South Africa must tame Zambia's "brutal regime", opposition leader says
Thursday April 19 2018
Zambia’s opposition leader Hakainde Hichelema accused President Edgar Lungu’s government on Thursday of political killings, rights abuses and rampant corruption, calling on South Africa to intervene to restore calm.
Hichilema, who spent four months in jail last year on a treason charge, said regional allies needed to apply pressure on Lungu or risk Zambia descending into the economic disarray seen in neighbouring Zimbabwe under former President Robert Mugabe.
Zambia, Africa’s second largest copper producer, has been criticised by rights groups for an increase in political arrests under Lungu and concerns about corruption following reports of billions of dollars in undisclosed borrowing.

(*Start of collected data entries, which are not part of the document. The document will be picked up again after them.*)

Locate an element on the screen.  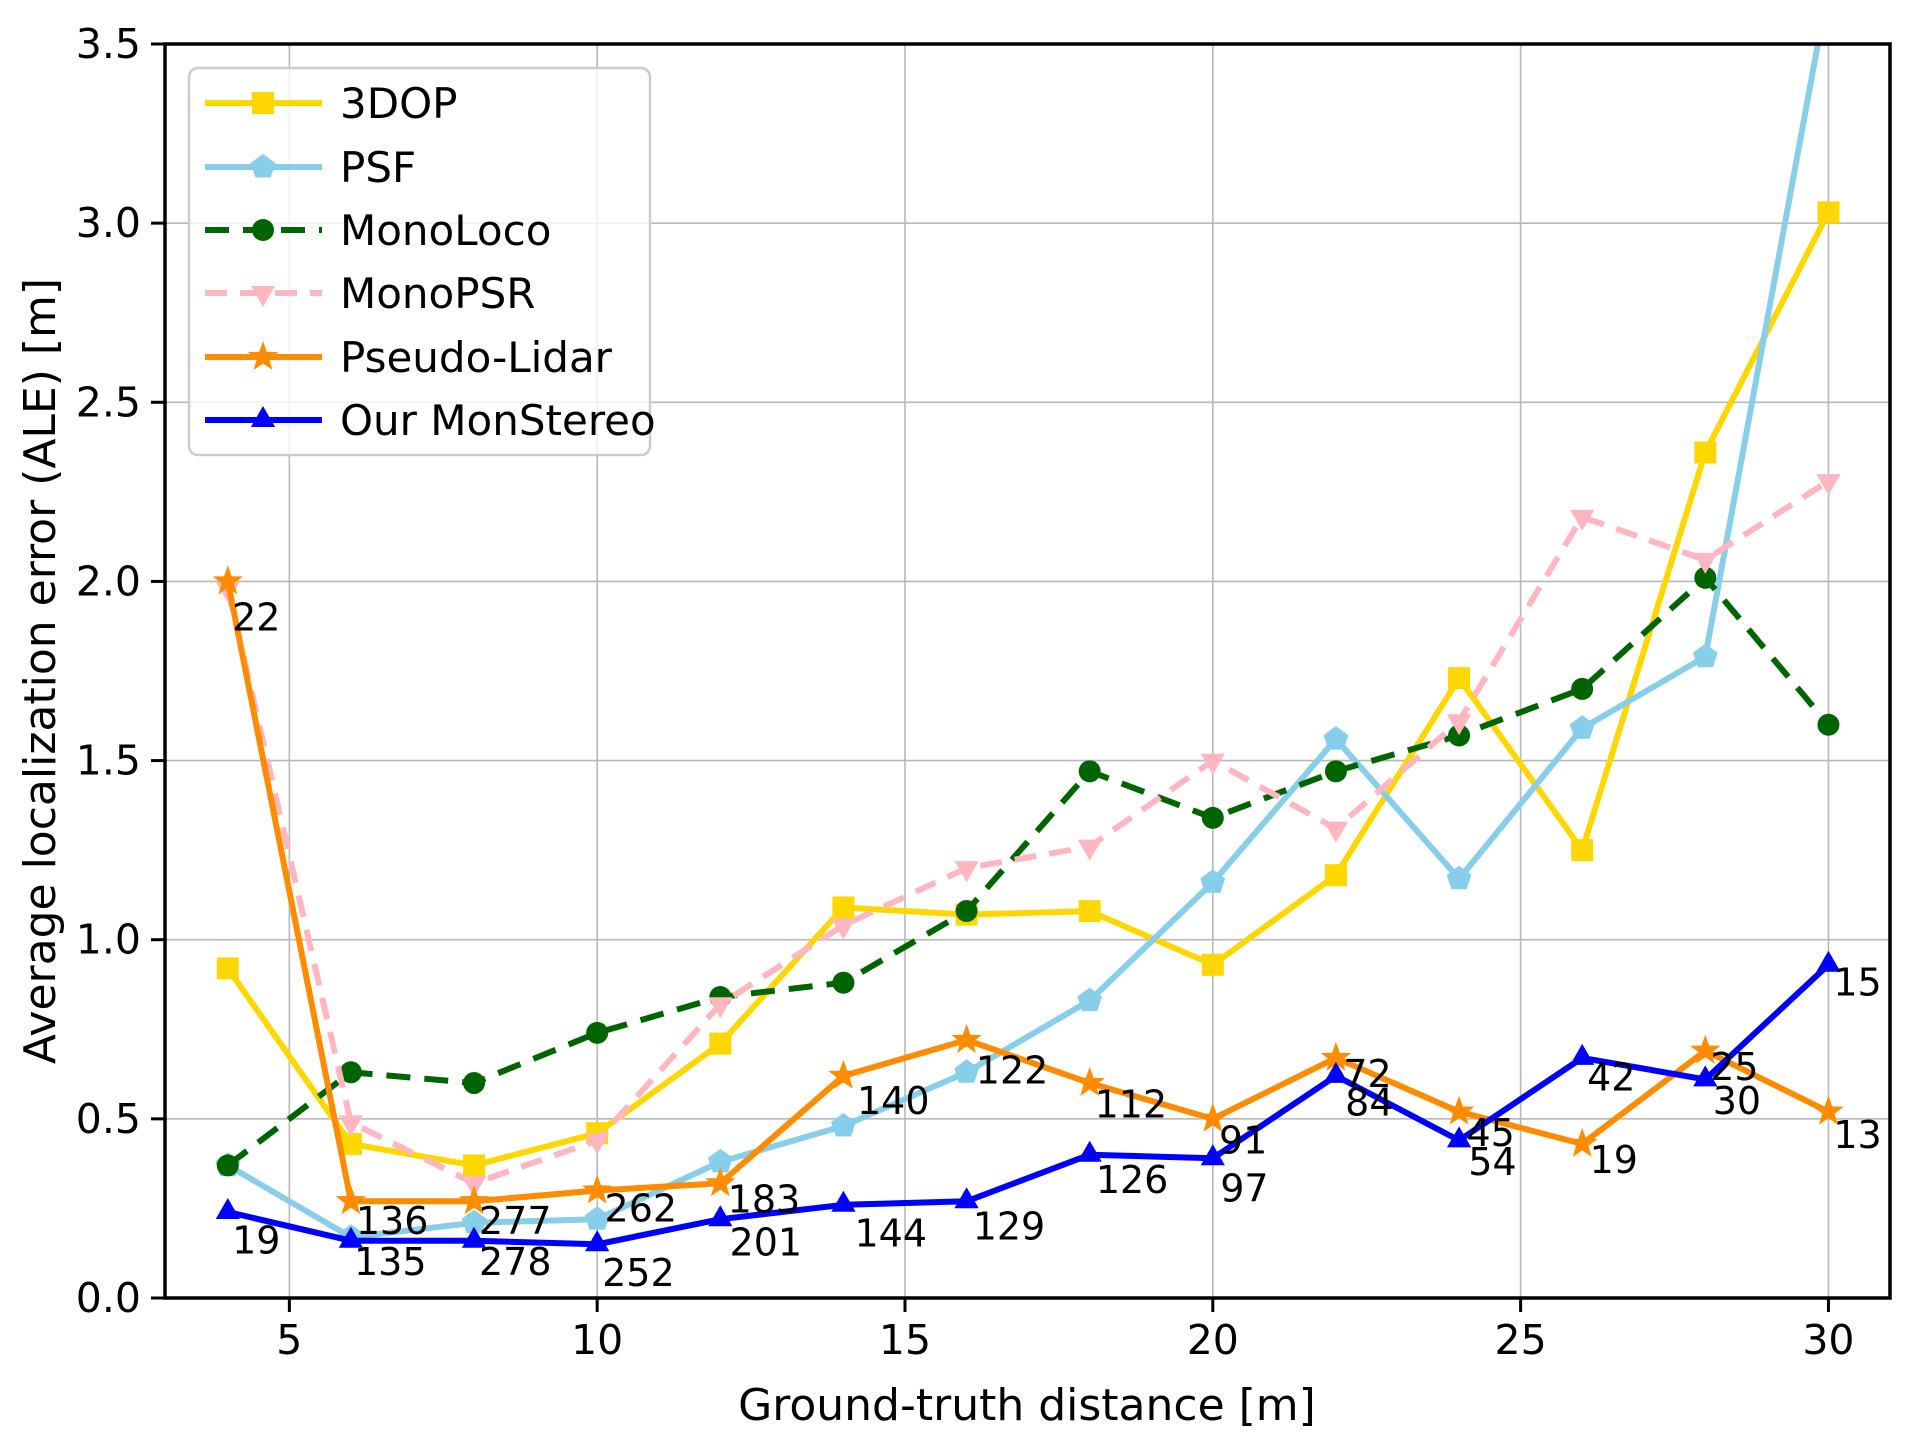
legend-label: Our MonStereo is located at coordinates (498, 420).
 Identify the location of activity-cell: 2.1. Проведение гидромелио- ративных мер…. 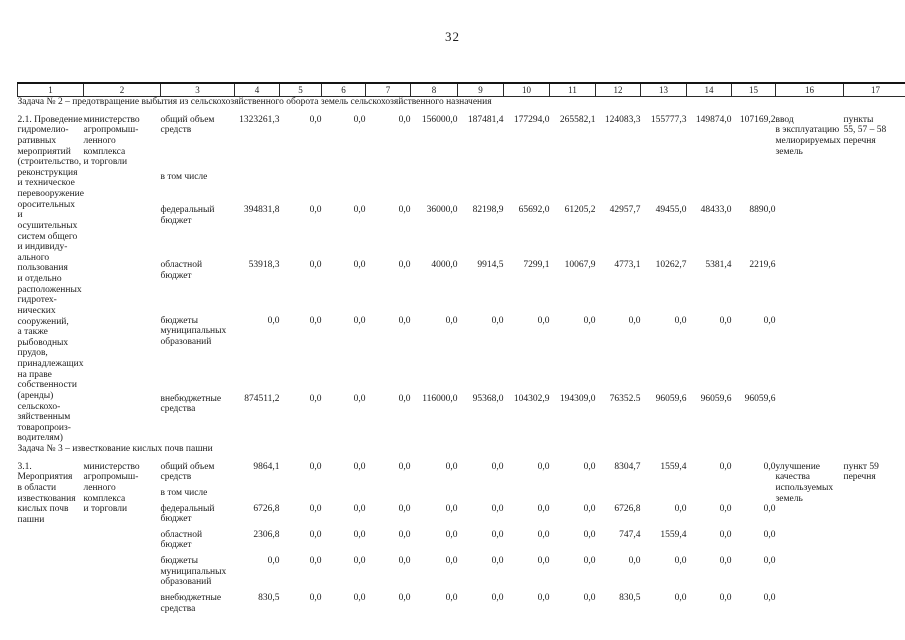
(50, 279).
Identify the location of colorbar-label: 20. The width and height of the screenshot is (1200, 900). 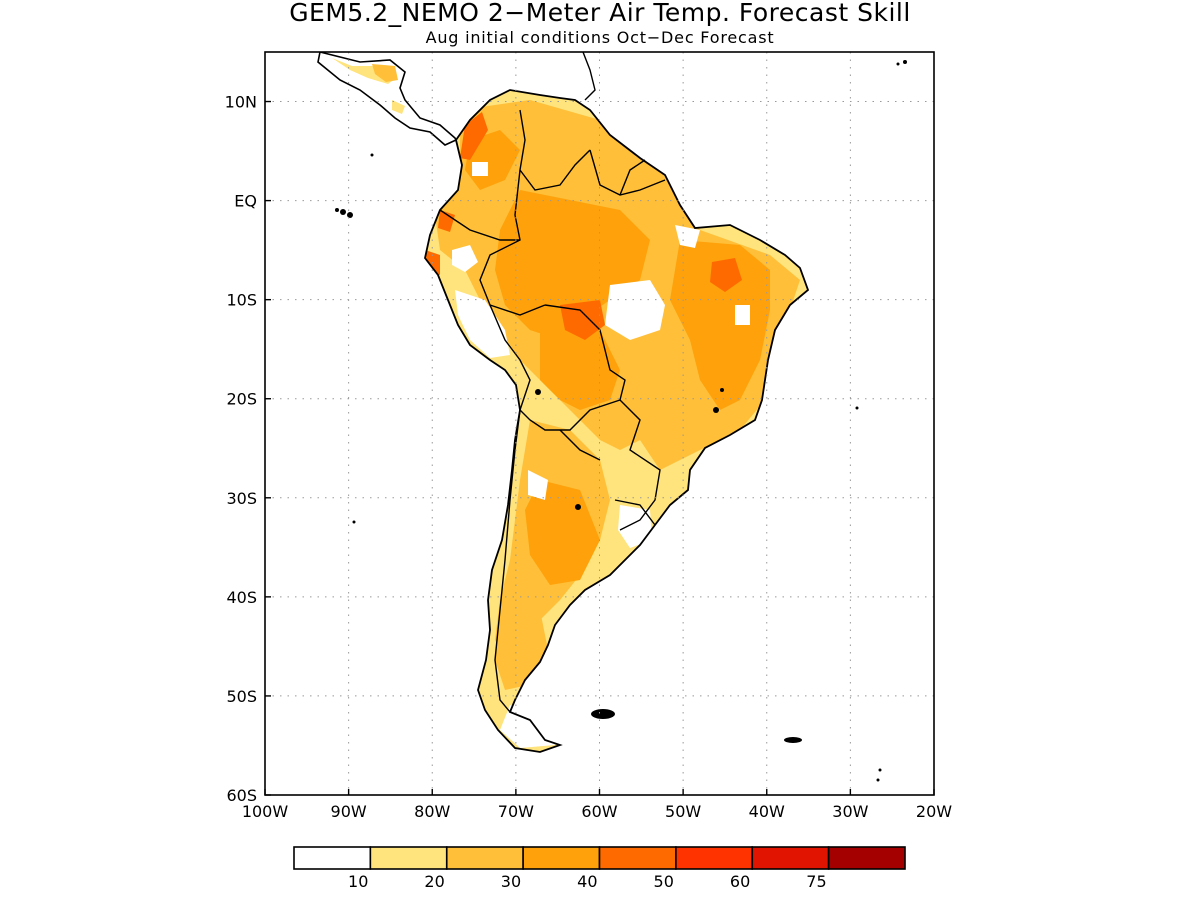
(434, 882).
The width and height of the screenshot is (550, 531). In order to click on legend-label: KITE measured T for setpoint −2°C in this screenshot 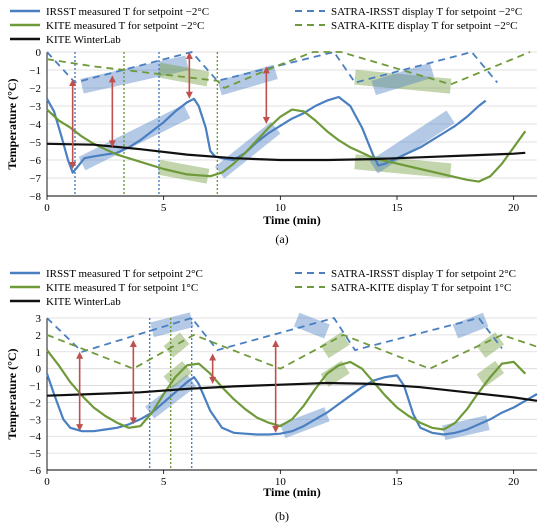, I will do `click(125, 26)`.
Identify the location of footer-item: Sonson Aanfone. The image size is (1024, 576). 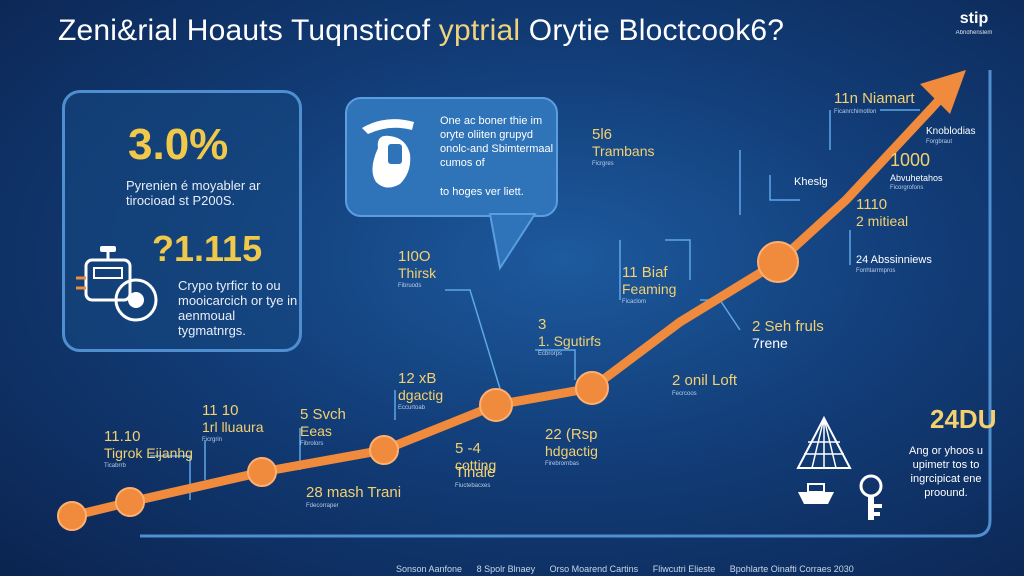
(430, 569).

Lungu denies there is a government corruption problem or that police are used to stifle dissent.
“I am asking the region to open its eyes to a brutal regime and to do all it can to restore the rule of law, or the world will be looking at the next Zimbabwe,” Hichilema said in an interview in Johannesburg.
“It is in South Africa’s interest as the regional powerhouse to act now or it will suffer from economic collapse of its neighbour and mass migration over its border.”
South Africa is the commercial gateway to the region and has powerful influence over its neighbours.
Pretoria intervened to bring together a unity government in Zimbabwe after scores were killed in post-election violence in 2008 and swiftly brought an end to an attempted coup in Lesotho in 2014.
Zambia elections
Zambia is due to hold elections in 2021 but Hichilema said it was impossible to hold a free and fair vote in the current environment because Lungu controlled the electoral commission.
Rights groups and diplomats have not reported a crackdown on dissent on the scale described by Hichilema.
“It is much, much worse than the world thinks,” he said.
Hichilema, an economist and businessman widely known as HH, was arrested in April last year and charged with treason after his convoy failed to make way for Lungu’s motorcade.
He was released in August after state prosecutors dropped the charges.
Former South African President Jacob Zuma did not publicly call for Hichilema’s release, drawing criticism from South African opposition parties who said Zuma was failing to uphold regional democracy.
Hichilema said he had more faith in new South African President Cyril Ramaphosa, a successful businessman who came to power in February after Zuma was forced out by his own party.
“We’ve been greatly encouraged by what we’ve seen in South Africa and we now want it to have a positive impact regionally.”